Other far too common revelations exposed in the media related to unethical conduct by elected official, often pertaining to sexual harassment, and misuse of resources regarded to be in the public trust. There have been too many examples to list here. Threats were made to conduct full investigations. These investigations generally led nowhere, and quietly died in process. The media outlets moved on to new and more titillating events in order to maintain public interest. Also, the legality, or illegality of actions frequently was never established.
We know that a constant media diet of corrupt conduct becomes normalized over time, meaning that we become numbed to the sheer volume and frequency of it until we lose interest in seeing anyone held accountable or any form of correction administered.
Declining birthrates and life expectancy for Americans –
It has been in the news cycles recently that American birth rates have declined below the replacement rate of 2.1 children per family. The long-term consequences of this deeply impact the nation. Combine this fact with the decline in average life expectancy, and you have a shrinking population.
If immigrants are unwelcome and efforts continue to reduce the flow of them into the country, the result is an inevitable economic decline on all levels. The consequences of these two critical indicators can be studied in other developed nations in the world due to the fact that they have been dealing with demographic and population shifts for some time already.
No laws or public policies can effectively address the changes in birthrates and longevity. Trends of this nature are a measure of national confidence in the future. We are witnessing the erosion of that confidence today.
Guns, guns, guns…. –
Every item in this commentary up to this point is critically important. But this one is huge! It has recently been reported that there are over 330,000,000 “registered” guns in America at this time. That is certainly not the total of guns, but only the registered units. Contrast this statistic with the following one. And that is only 20% of Americans are gun owners. You read that right! There are enough guns registered for every man, woman and child to own one, but one in five citizens own all the registered guns. That calculates to five guns per person, but that is also not the case, because many of that 20% number has only one firearm. This is not a good trend! And the rest of the developed world just shakes their collective heads when they contemplate the American fascination with gun possession.

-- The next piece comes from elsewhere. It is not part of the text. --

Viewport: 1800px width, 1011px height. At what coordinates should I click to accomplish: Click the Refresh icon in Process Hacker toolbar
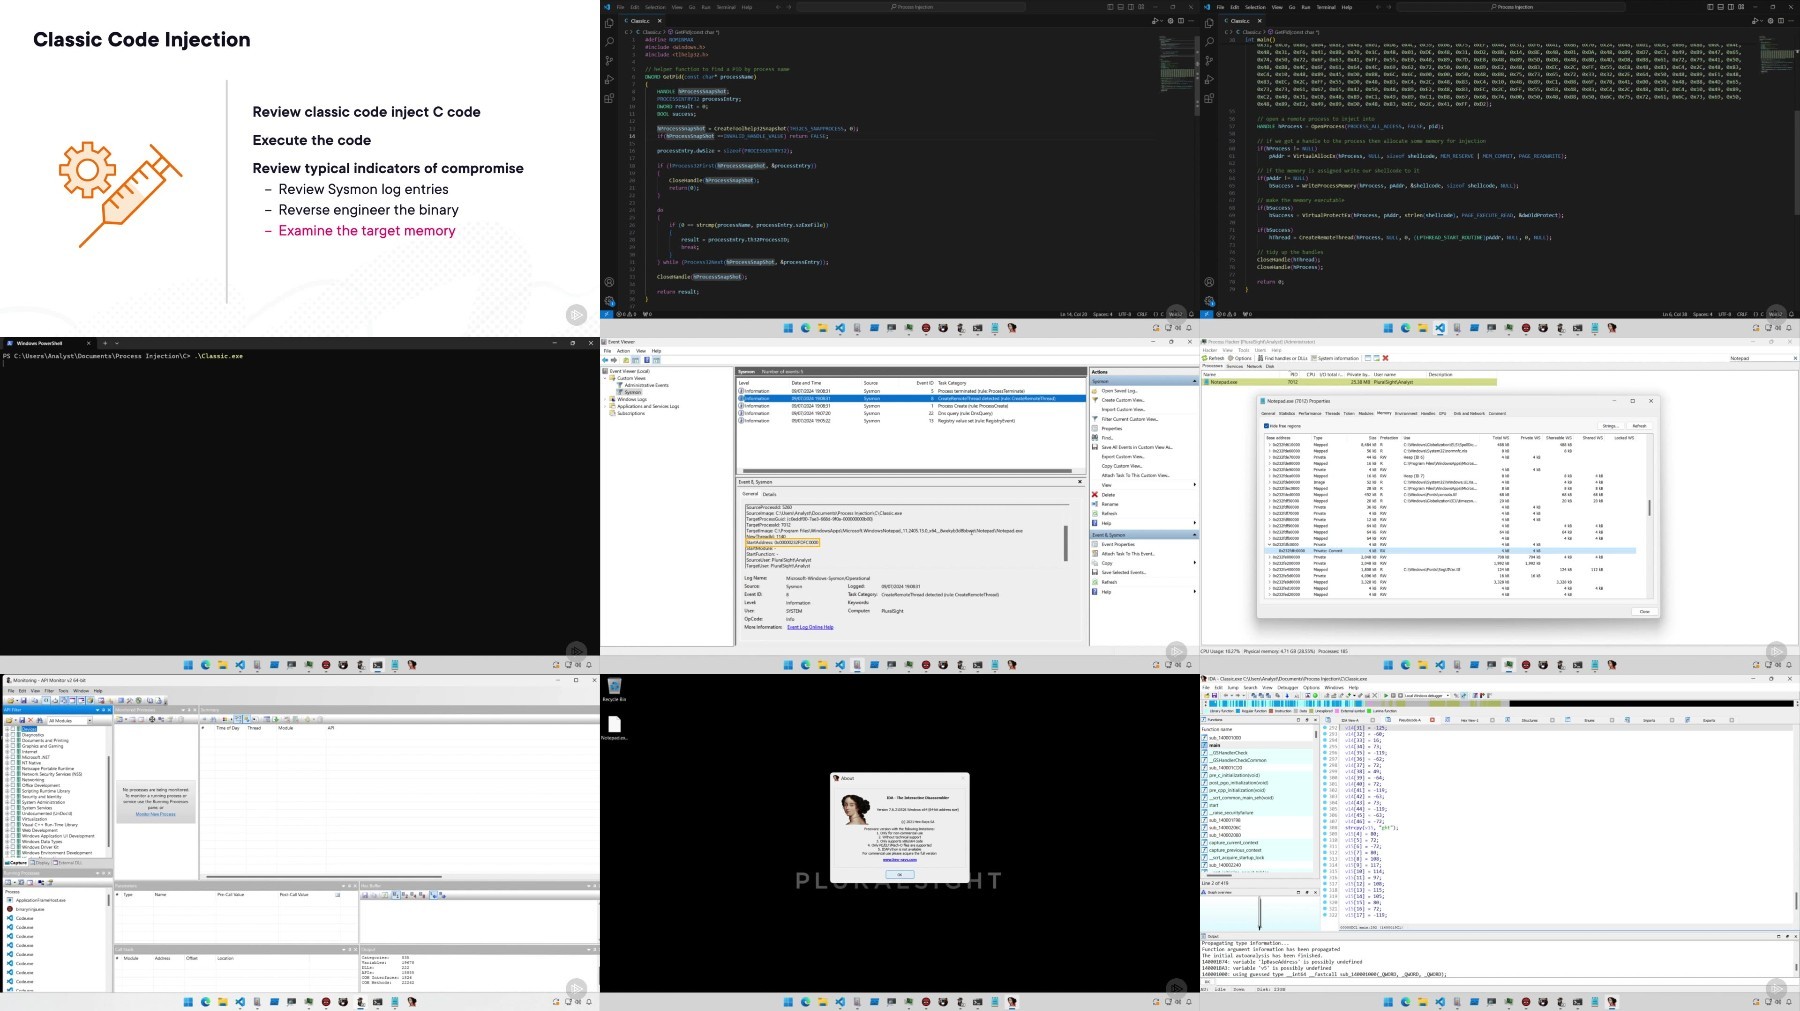[x=1205, y=358]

We have become weary from the constant flow of reports about mass shooting incidents all over the country. A mass shooting is categorized as an incident where the shooter injures or kills at least three victims. Currently, there is an average of more than one of these incidents per day in America. Even though this has become normalized in our society, thinking about it is still mind-boggling.

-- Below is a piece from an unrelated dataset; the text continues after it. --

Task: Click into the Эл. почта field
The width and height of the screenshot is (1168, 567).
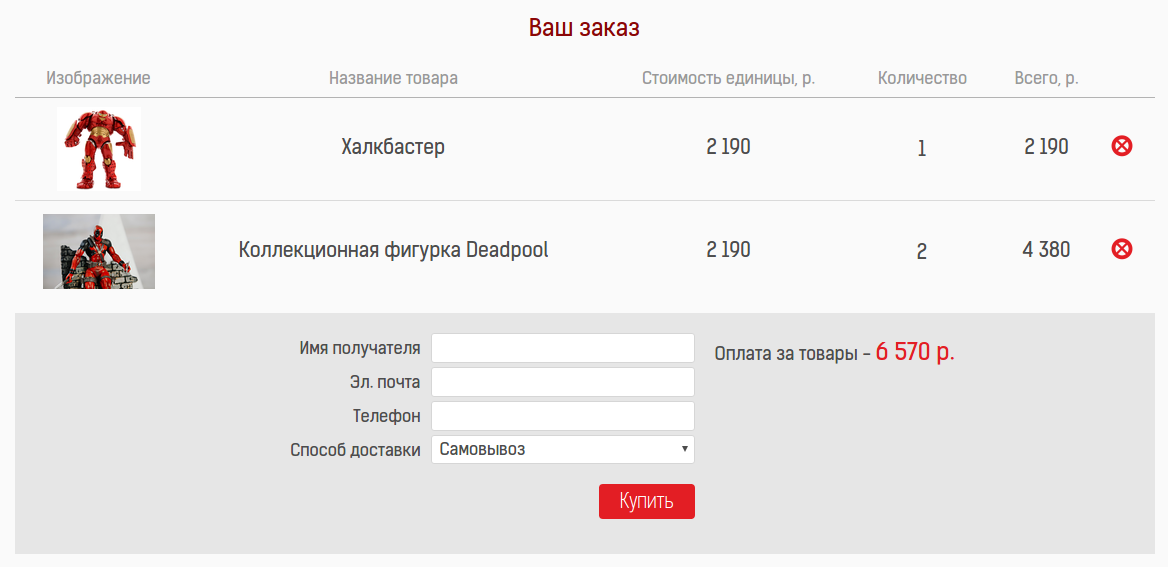Action: [562, 382]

We’re №1, We’re №1, We’re №1 !
There are several social conditions in America where we can claim to be number one in the world. They are:
- Highest percentage of obese citizens
- Highest average tuition cost for access to colleges and universities
- Highest per capita cost by a large margin for health care services
- Highest suicide rates per 100,000 people of all developed nations
- Most guns in possession of private citizens in the world
- Most gun related deaths per capita of all developed nations
This is probably not even a comprehensive list for what America can claim to be number one in the world. There is certainly is not an item on this list that would be something to be proud of. Can we do better?

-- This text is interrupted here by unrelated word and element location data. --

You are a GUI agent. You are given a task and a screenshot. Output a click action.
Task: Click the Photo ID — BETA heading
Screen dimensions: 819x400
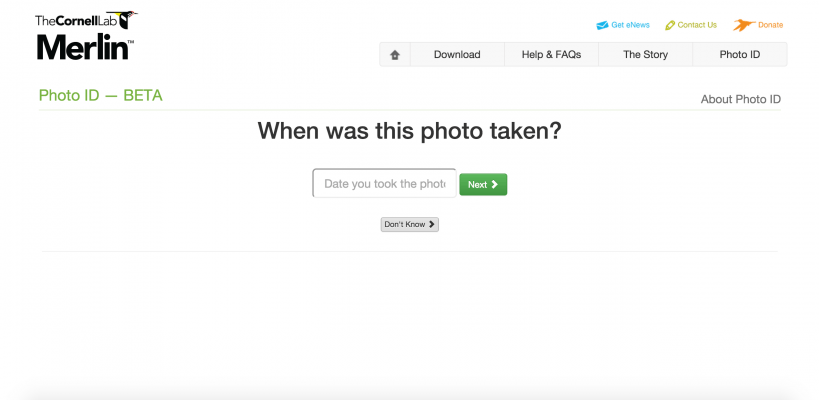pos(100,96)
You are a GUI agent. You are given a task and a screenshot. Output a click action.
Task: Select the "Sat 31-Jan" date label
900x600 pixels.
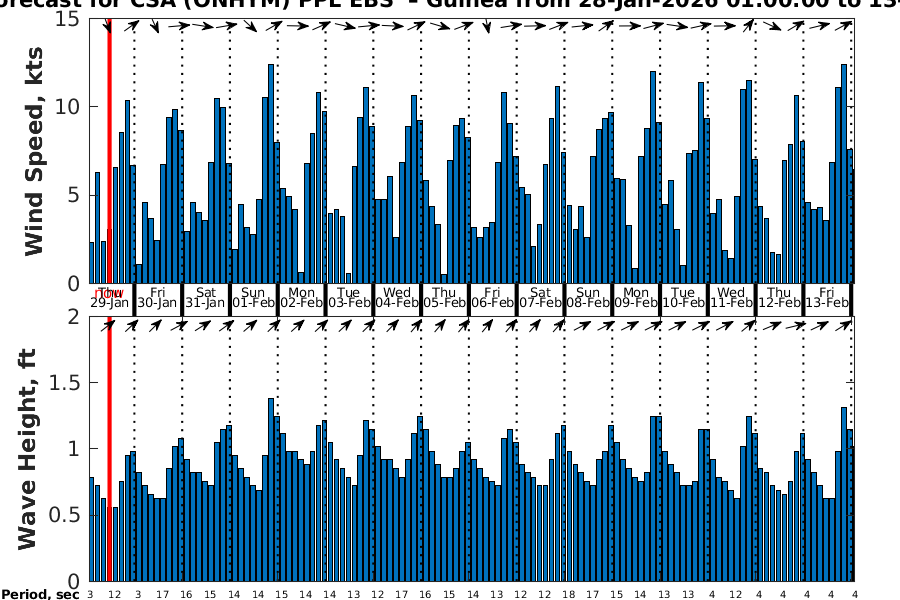tap(205, 298)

I have addressed 13 factors in this commentary that I believe clearly show a worrisome trend direction for America’s future. I am confident readers can think of several more, and some of them may be more critical than what I have included. But I think what I have shared is enough to raise a lot of concern from any socially observant citizen. So, I have to pose the following question in closing. Are we willing and able to do anything at this time to address these concerns?